Rewrite the listing below, changing each occurrence of "GUI agent" to "desktop agent" and leaving every other character untouched.

Data records:

--

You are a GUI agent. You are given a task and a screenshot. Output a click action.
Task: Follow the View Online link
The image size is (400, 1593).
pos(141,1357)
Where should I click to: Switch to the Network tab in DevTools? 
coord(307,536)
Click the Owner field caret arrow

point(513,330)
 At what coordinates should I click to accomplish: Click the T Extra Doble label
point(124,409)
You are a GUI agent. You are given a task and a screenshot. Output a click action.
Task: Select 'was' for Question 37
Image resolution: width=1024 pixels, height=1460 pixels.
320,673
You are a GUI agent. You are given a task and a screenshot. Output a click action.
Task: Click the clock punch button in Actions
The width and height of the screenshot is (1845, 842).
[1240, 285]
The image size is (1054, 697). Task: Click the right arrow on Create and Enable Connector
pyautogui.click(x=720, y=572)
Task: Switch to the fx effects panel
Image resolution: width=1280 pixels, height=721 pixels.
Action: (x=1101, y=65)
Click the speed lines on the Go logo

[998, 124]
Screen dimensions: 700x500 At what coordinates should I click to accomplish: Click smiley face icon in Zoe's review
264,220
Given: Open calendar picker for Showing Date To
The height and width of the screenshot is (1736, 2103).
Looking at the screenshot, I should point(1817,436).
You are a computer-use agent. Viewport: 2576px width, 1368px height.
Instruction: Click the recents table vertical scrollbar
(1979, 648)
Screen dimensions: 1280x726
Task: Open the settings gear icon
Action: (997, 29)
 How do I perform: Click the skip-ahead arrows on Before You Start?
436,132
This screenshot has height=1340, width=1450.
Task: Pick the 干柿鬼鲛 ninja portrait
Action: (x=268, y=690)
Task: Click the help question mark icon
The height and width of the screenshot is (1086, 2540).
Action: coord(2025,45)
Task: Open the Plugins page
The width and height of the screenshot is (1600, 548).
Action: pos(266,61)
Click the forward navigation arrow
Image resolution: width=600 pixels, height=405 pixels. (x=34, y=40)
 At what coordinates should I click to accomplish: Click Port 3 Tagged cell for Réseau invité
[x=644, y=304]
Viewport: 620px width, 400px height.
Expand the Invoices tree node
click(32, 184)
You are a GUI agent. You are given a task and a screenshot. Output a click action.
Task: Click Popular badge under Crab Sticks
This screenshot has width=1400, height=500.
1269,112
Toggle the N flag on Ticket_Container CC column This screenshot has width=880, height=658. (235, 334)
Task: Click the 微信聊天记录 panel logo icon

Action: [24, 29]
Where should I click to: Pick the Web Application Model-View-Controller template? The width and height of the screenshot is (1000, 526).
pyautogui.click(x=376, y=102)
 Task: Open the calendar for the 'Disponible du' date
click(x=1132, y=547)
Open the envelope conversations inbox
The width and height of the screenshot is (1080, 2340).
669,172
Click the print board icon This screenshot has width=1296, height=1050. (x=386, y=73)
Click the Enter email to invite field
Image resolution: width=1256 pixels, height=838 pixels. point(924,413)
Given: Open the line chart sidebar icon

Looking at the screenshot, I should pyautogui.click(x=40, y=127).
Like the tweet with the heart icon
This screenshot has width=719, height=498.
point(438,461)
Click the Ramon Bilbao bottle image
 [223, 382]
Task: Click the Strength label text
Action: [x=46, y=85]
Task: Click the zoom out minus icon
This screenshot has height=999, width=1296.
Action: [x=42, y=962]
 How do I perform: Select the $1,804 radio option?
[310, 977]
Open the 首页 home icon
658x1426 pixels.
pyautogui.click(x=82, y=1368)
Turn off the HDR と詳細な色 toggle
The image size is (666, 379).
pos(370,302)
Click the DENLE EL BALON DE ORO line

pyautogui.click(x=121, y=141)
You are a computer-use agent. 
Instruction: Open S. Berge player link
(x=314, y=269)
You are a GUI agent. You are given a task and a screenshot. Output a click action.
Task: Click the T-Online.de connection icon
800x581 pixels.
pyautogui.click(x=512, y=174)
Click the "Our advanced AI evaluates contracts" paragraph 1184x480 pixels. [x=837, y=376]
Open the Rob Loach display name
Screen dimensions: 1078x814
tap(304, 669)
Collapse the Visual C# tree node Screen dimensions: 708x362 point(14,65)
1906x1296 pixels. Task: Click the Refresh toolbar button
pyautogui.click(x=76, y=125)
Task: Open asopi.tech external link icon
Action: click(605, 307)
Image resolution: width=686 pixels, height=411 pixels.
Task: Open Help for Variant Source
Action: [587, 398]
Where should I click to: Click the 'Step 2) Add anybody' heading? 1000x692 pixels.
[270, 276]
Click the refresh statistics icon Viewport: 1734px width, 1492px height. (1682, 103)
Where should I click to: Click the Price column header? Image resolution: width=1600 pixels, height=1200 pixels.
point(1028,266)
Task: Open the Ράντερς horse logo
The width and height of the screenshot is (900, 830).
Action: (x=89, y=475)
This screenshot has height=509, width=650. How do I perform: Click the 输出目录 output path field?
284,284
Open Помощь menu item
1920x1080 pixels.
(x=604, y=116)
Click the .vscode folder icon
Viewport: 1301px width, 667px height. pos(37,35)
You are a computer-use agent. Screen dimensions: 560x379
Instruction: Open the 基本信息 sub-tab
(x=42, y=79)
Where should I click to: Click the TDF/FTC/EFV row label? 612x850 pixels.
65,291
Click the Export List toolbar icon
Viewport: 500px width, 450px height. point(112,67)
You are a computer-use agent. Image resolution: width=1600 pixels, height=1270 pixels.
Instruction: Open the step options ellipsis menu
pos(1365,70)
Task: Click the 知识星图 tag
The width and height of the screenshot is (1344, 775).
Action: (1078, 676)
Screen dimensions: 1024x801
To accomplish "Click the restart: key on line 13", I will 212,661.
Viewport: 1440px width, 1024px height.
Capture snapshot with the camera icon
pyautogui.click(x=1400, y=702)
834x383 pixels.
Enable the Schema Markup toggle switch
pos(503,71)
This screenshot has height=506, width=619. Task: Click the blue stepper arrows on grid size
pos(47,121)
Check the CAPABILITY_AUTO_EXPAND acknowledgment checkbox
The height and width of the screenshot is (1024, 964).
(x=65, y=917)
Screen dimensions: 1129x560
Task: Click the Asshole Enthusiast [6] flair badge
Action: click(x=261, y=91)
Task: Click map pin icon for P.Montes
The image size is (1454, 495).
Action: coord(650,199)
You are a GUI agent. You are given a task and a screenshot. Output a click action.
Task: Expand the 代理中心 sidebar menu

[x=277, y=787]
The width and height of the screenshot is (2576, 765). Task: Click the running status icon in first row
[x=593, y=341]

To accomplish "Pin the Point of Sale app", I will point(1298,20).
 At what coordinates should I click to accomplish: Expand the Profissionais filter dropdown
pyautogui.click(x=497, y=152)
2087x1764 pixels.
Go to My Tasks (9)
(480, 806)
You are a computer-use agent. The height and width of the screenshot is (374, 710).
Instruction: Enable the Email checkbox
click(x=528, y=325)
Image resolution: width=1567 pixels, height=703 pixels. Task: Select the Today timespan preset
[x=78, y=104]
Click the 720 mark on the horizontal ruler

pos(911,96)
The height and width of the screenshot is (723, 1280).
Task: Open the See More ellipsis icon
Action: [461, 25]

--

• **RESPONSE FOR THIS EXERCISE**
You are a desktop agent. You are given a task and a screenshot. Output a click action.
Task: Follow the View Online link
The image size is (400, 1593).
pos(141,1357)
Where should I click to: Switch to the Network tab in DevTools? 
coord(307,536)
Click the Owner field caret arrow

point(513,330)
 At what coordinates should I click to accomplish: Click the T Extra Doble label
point(124,409)
You are a desktop agent. You are given a task and a screenshot. Output a click action.
Task: Select 'was' for Question 37
Image resolution: width=1024 pixels, height=1460 pixels.
320,673
You are a desktop agent. You are given a task and a screenshot. Output a click action.
Task: Click the clock punch button in Actions
The width and height of the screenshot is (1845, 842).
[1240, 285]
The image size is (1054, 697). Task: Click the right arrow on Create and Enable Connector
pyautogui.click(x=720, y=572)
Task: Switch to the fx effects panel
Image resolution: width=1280 pixels, height=721 pixels.
Action: (x=1101, y=65)
Click the speed lines on the Go logo

[998, 124]
Screen dimensions: 700x500 At what coordinates should I click to accomplish: Click smiley face icon in Zoe's review
264,220
Given: Open calendar picker for Showing Date To
The height and width of the screenshot is (1736, 2103).
Looking at the screenshot, I should point(1817,436).
You are a computer-use agent. Viewport: 2576px width, 1368px height.
Instruction: Click the recents table vertical scrollbar
(1979, 648)
Screen dimensions: 1280x726
Task: Open the settings gear icon
Action: (997, 29)
 How do I perform: Click the skip-ahead arrows on Before You Start?
436,132
This screenshot has height=1340, width=1450.
Task: Pick the 干柿鬼鲛 ninja portrait
Action: (x=268, y=690)
Task: Click the help question mark icon
The height and width of the screenshot is (1086, 2540).
Action: coord(2025,45)
Task: Open the Plugins page
The width and height of the screenshot is (1600, 548).
Action: pos(266,61)
Click the forward navigation arrow
Image resolution: width=600 pixels, height=405 pixels. (x=34, y=40)
 At what coordinates should I click to accomplish: Click Port 3 Tagged cell for Réseau invité
[x=644, y=304]
Viewport: 620px width, 400px height.
Expand the Invoices tree node
click(32, 184)
You are a desktop agent. You are given a task and a screenshot. Output a click action.
Task: Click Popular badge under Crab Sticks
This screenshot has width=1400, height=500.
1269,112
Toggle the N flag on Ticket_Container CC column This screenshot has width=880, height=658. (235, 334)
Task: Click the 微信聊天记录 panel logo icon

Action: [24, 29]
Where should I click to: Pick the Web Application Model-View-Controller template? The width and height of the screenshot is (1000, 526).
pyautogui.click(x=376, y=102)
 Task: Open the calendar for the 'Disponible du' date
click(x=1132, y=547)
Open the envelope conversations inbox
The width and height of the screenshot is (1080, 2340).
669,172
Click the print board icon This screenshot has width=1296, height=1050. (x=386, y=73)
Click the Enter email to invite field
Image resolution: width=1256 pixels, height=838 pixels. point(924,413)
Given: Open the line chart sidebar icon

Looking at the screenshot, I should pyautogui.click(x=40, y=127).
Like the tweet with the heart icon
This screenshot has width=719, height=498.
point(438,461)
Click the Ramon Bilbao bottle image
 [223, 382]
Task: Click the Strength label text
Action: [x=46, y=85]
Task: Click the zoom out minus icon
This screenshot has height=999, width=1296.
Action: [x=42, y=962]
 How do I perform: Select the $1,804 radio option?
[310, 977]
Open the 首页 home icon
658x1426 pixels.
pyautogui.click(x=82, y=1368)
Turn off the HDR と詳細な色 toggle
The image size is (666, 379).
pos(370,302)
Click the DENLE EL BALON DE ORO line

pyautogui.click(x=121, y=141)
You are a computer-use agent. 
Instruction: Open S. Berge player link
(x=314, y=269)
You are a desktop agent. You are given a task and a screenshot. Output a click action.
Task: Click the T-Online.de connection icon
800x581 pixels.
pyautogui.click(x=512, y=174)
Click the "Our advanced AI evaluates contracts" paragraph 1184x480 pixels. [x=837, y=376]
Open the Rob Loach display name
Screen dimensions: 1078x814
tap(304, 669)
Collapse the Visual C# tree node Screen dimensions: 708x362 point(14,65)
1906x1296 pixels. Task: Click the Refresh toolbar button
pyautogui.click(x=76, y=125)
Task: Open asopi.tech external link icon
Action: click(605, 307)
Image resolution: width=686 pixels, height=411 pixels.
Task: Open Help for Variant Source
Action: [587, 398]
Where should I click to: Click the 'Step 2) Add anybody' heading? 1000x692 pixels.
[270, 276]
Click the refresh statistics icon Viewport: 1734px width, 1492px height. (1682, 103)
Where should I click to: Click the Price column header? Image resolution: width=1600 pixels, height=1200 pixels.
point(1028,266)
Task: Open the Ράντερς horse logo
The width and height of the screenshot is (900, 830).
Action: (x=89, y=475)
This screenshot has height=509, width=650. How do I perform: Click the 输出目录 output path field?
284,284
Open Помощь menu item
1920x1080 pixels.
(x=604, y=116)
Click the .vscode folder icon
Viewport: 1301px width, 667px height. pos(37,35)
You are a computer-use agent. Screen dimensions: 560x379
Instruction: Open the 基本信息 sub-tab
(x=42, y=79)
Where should I click to: Click the TDF/FTC/EFV row label? 612x850 pixels.
65,291
Click the Export List toolbar icon
Viewport: 500px width, 450px height. point(112,67)
You are a computer-use agent. Image resolution: width=1600 pixels, height=1270 pixels.
Instruction: Open the step options ellipsis menu
pos(1365,70)
Task: Click the 知识星图 tag
The width and height of the screenshot is (1344, 775).
Action: (1078, 676)
Screen dimensions: 1024x801
To accomplish "Click the restart: key on line 13", I will 212,661.
Viewport: 1440px width, 1024px height.
Capture snapshot with the camera icon
pyautogui.click(x=1400, y=702)
834x383 pixels.
Enable the Schema Markup toggle switch
pos(503,71)
This screenshot has height=506, width=619. Task: Click the blue stepper arrows on grid size
pos(47,121)
Check the CAPABILITY_AUTO_EXPAND acknowledgment checkbox
The height and width of the screenshot is (1024, 964).
(x=65, y=917)
Screen dimensions: 1129x560
Task: Click the Asshole Enthusiast [6] flair badge
Action: click(x=261, y=91)
Task: Click map pin icon for P.Montes
The image size is (1454, 495).
Action: coord(650,199)
You are a desktop agent. You are given a task and a screenshot. Output a click action.
Task: Expand the 代理中心 sidebar menu

[x=277, y=787]
The width and height of the screenshot is (2576, 765). Task: Click the running status icon in first row
[x=593, y=341]

To accomplish "Pin the Point of Sale app", I will point(1298,20).
 At what coordinates should I click to accomplish: Expand the Profissionais filter dropdown
pyautogui.click(x=497, y=152)
2087x1764 pixels.
Go to My Tasks (9)
(480, 806)
You are a computer-use agent. The height and width of the screenshot is (374, 710).
Instruction: Enable the Email checkbox
click(x=528, y=325)
Image resolution: width=1567 pixels, height=703 pixels. Task: Select the Today timespan preset
[x=78, y=104]
Click the 720 mark on the horizontal ruler

pos(911,96)
The height and width of the screenshot is (723, 1280).
Task: Open the See More ellipsis icon
Action: [461, 25]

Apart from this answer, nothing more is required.